TASK STATEMENT. In the entries below, reproduce the stretch from the line containing "Given: Click the green" through the line containing "pyautogui.click(x=459, y=503)", substituting "Layouts" for "Templates" and leaving everything else unchanged.

DATA LINES.
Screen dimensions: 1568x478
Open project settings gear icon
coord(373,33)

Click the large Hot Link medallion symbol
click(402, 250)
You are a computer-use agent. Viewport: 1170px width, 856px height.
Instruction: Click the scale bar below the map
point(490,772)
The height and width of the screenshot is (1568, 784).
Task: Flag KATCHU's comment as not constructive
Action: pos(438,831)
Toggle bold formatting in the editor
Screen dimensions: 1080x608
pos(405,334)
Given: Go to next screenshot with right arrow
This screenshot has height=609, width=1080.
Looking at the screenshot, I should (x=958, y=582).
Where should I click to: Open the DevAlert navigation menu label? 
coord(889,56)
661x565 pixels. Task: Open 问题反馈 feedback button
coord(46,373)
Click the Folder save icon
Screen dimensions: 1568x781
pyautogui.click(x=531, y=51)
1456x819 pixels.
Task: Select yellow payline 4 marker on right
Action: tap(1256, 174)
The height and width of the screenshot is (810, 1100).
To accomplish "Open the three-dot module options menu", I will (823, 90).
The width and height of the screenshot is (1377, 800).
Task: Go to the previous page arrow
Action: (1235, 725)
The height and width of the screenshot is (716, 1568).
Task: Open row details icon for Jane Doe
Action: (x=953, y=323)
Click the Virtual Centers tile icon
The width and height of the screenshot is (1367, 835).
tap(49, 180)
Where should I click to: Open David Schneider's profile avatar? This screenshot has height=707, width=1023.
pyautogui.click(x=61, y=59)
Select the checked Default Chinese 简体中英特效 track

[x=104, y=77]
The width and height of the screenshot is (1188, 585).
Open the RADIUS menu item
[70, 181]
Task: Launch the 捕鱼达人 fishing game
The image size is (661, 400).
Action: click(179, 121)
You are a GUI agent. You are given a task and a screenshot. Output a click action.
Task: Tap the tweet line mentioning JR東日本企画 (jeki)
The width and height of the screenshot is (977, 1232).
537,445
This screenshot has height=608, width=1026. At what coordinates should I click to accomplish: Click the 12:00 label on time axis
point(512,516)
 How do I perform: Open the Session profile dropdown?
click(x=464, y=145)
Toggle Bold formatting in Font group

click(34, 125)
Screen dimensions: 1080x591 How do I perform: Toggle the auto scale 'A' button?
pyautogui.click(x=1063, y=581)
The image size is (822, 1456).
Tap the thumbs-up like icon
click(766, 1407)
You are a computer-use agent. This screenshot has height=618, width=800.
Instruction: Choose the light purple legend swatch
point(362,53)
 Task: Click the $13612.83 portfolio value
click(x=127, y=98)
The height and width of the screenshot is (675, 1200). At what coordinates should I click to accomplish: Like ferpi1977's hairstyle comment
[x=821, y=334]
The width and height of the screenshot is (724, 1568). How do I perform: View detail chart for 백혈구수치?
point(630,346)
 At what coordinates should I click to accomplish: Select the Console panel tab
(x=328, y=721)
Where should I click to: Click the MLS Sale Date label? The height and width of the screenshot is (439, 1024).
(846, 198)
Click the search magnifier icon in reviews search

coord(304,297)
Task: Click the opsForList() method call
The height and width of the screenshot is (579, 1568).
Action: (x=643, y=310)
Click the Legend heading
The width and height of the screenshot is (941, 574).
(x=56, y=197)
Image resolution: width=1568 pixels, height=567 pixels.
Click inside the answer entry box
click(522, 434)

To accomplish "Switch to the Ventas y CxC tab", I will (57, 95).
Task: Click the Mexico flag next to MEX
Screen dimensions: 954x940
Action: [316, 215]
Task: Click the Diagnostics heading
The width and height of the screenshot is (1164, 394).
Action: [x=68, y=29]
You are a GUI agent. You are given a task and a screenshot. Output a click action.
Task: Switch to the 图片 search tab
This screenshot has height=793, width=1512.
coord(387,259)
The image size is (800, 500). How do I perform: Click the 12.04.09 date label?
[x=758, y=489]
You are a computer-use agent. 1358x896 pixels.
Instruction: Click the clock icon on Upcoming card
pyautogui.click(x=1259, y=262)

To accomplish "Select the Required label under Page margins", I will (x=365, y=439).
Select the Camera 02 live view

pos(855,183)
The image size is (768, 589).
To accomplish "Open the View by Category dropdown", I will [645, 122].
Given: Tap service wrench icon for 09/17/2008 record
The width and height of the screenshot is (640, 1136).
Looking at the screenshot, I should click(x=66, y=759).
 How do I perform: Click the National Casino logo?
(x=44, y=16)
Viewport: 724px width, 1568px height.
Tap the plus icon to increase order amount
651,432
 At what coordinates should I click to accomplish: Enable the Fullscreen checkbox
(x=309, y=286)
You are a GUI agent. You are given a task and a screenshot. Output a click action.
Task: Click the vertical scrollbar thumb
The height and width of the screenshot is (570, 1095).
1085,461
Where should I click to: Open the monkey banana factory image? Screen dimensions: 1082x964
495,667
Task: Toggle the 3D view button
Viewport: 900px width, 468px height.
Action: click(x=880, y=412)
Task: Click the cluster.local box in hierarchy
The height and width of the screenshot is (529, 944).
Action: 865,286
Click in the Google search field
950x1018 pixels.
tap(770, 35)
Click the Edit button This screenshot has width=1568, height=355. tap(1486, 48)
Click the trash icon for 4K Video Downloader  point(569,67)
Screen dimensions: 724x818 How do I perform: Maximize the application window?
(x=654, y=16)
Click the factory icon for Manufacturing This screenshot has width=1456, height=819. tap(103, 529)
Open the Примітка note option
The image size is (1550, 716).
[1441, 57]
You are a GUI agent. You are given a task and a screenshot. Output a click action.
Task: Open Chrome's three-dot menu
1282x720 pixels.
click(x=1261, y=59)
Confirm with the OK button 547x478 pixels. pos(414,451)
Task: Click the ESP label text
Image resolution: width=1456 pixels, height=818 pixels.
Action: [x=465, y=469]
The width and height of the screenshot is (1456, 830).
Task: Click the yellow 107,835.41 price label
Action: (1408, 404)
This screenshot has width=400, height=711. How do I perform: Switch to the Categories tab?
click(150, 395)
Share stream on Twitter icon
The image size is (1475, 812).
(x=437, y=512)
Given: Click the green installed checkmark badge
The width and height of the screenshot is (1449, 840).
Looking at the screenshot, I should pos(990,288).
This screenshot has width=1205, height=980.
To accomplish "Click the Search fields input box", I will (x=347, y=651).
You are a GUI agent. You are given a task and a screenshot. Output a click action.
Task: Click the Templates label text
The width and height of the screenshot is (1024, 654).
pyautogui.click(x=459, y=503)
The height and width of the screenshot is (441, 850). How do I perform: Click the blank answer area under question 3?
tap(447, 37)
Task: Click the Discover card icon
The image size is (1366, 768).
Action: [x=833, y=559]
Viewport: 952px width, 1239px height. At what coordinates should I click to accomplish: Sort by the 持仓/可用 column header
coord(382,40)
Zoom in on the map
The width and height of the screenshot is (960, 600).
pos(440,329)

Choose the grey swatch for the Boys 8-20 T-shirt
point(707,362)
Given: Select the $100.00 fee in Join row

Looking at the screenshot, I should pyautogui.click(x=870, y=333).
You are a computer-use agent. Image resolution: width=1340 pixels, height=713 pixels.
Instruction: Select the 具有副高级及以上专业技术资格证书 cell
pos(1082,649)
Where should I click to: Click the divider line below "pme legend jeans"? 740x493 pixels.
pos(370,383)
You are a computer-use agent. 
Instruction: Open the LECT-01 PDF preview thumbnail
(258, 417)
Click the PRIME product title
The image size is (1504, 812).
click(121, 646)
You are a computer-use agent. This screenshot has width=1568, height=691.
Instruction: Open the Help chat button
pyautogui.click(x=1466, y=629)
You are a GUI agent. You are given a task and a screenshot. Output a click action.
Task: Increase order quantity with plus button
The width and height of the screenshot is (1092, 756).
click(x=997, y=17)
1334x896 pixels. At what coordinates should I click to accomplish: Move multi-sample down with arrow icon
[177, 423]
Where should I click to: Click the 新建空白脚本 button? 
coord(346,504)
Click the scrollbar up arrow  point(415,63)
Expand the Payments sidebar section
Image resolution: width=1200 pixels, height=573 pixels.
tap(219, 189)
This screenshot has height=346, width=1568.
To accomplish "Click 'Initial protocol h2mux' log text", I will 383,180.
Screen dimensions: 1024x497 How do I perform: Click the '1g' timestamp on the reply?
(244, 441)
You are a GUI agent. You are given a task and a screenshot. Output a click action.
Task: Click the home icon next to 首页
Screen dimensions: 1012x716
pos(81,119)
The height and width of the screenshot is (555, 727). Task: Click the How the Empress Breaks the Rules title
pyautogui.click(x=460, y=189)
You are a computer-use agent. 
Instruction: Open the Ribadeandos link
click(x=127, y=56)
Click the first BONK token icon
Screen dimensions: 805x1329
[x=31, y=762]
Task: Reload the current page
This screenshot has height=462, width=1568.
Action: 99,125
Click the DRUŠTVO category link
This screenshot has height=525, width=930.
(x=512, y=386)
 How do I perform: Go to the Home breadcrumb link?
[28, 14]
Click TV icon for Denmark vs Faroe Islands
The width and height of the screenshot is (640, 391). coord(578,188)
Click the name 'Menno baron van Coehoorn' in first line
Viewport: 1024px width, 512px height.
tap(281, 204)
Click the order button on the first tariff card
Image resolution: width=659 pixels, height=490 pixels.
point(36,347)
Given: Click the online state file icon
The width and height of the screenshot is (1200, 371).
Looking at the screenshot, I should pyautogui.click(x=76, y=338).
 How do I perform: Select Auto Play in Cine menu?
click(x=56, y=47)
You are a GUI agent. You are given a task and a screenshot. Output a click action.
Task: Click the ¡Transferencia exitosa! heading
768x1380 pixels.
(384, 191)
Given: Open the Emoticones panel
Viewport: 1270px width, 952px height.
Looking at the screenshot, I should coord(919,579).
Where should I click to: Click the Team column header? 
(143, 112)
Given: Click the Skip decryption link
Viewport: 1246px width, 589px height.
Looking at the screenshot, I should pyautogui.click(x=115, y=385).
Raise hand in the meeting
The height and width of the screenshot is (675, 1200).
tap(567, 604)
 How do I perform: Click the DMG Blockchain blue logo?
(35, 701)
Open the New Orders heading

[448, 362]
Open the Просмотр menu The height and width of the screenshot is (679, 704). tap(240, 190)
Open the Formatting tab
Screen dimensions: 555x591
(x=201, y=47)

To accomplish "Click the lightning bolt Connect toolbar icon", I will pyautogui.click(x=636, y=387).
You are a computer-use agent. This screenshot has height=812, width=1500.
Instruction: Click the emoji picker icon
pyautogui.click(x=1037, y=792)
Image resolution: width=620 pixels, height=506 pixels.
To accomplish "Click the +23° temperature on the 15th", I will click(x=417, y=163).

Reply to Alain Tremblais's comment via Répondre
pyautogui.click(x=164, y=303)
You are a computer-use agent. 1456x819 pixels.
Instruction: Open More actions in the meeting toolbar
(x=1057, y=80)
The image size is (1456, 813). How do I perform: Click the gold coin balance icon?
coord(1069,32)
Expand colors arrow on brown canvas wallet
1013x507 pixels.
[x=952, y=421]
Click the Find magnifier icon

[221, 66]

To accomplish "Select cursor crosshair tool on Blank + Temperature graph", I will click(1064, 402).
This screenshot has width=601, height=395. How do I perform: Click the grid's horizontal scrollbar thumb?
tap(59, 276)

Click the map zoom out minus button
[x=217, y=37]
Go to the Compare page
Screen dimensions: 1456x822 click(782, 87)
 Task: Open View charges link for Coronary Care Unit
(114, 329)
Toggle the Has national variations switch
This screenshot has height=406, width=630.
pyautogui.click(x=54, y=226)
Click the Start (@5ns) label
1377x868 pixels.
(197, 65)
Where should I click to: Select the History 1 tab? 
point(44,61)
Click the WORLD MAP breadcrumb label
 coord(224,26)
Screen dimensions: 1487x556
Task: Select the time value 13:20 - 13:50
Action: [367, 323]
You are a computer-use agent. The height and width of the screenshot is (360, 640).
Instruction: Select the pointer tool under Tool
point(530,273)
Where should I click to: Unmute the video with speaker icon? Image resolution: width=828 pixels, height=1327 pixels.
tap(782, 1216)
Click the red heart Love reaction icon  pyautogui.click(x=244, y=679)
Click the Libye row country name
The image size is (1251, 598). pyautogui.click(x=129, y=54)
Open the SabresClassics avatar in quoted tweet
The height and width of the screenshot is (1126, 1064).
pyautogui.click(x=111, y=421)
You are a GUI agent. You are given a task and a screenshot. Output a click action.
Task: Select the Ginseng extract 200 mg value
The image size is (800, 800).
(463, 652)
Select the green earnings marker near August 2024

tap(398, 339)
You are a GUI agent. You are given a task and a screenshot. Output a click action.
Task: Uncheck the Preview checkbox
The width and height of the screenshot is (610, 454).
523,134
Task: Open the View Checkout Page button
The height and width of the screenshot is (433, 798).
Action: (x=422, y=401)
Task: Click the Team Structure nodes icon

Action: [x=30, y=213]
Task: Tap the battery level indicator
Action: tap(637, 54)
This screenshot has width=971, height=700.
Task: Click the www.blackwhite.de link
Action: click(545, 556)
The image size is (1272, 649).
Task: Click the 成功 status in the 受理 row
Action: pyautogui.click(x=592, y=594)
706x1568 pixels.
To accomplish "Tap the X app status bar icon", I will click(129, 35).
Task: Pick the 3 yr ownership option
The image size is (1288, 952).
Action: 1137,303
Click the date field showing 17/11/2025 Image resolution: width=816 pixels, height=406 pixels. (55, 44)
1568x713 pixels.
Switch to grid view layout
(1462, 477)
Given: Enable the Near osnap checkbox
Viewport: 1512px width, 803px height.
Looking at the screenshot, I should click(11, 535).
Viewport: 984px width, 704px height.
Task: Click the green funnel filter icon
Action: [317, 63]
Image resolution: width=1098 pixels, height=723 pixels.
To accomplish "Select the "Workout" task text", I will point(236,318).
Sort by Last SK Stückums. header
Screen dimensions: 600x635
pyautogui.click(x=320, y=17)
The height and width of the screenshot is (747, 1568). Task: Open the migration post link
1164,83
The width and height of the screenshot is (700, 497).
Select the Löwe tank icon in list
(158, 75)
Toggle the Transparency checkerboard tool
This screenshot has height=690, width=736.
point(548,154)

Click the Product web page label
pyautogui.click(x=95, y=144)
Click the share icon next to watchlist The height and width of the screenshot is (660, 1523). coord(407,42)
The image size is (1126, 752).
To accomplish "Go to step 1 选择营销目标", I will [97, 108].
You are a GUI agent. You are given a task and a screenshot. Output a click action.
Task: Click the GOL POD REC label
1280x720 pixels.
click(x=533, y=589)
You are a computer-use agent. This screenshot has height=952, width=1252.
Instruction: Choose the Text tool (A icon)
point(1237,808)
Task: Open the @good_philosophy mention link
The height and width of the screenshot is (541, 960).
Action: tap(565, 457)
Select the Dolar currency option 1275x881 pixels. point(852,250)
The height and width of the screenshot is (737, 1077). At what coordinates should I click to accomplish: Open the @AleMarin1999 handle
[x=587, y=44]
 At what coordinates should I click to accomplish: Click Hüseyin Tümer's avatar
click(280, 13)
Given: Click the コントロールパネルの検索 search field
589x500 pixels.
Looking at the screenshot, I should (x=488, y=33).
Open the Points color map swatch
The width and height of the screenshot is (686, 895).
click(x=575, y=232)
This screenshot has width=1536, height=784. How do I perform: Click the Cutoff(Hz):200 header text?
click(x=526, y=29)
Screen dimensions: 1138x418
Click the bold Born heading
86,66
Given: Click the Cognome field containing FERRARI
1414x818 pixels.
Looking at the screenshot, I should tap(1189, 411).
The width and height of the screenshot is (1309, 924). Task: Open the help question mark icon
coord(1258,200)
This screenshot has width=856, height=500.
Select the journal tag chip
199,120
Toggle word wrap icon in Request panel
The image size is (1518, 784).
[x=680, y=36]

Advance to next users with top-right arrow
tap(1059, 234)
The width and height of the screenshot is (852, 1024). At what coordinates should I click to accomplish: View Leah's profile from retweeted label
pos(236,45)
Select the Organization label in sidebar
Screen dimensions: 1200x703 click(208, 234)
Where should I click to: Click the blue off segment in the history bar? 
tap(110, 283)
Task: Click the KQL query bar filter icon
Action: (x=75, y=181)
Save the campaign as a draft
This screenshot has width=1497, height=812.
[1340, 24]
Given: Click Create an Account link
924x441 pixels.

EXERCISE OUTPUT.
Given: Click the green installed checkmark badge
The width and height of the screenshot is (1449, 840).
Looking at the screenshot, I should pos(990,288).
This screenshot has width=1205, height=980.
To accomplish "Click the Search fields input box", I will (x=347, y=651).
You are a GUI agent. You are given a task and a screenshot. Output a click action.
Task: Click the Layouts label text
The width and height of the screenshot is (1024, 654).
pyautogui.click(x=459, y=503)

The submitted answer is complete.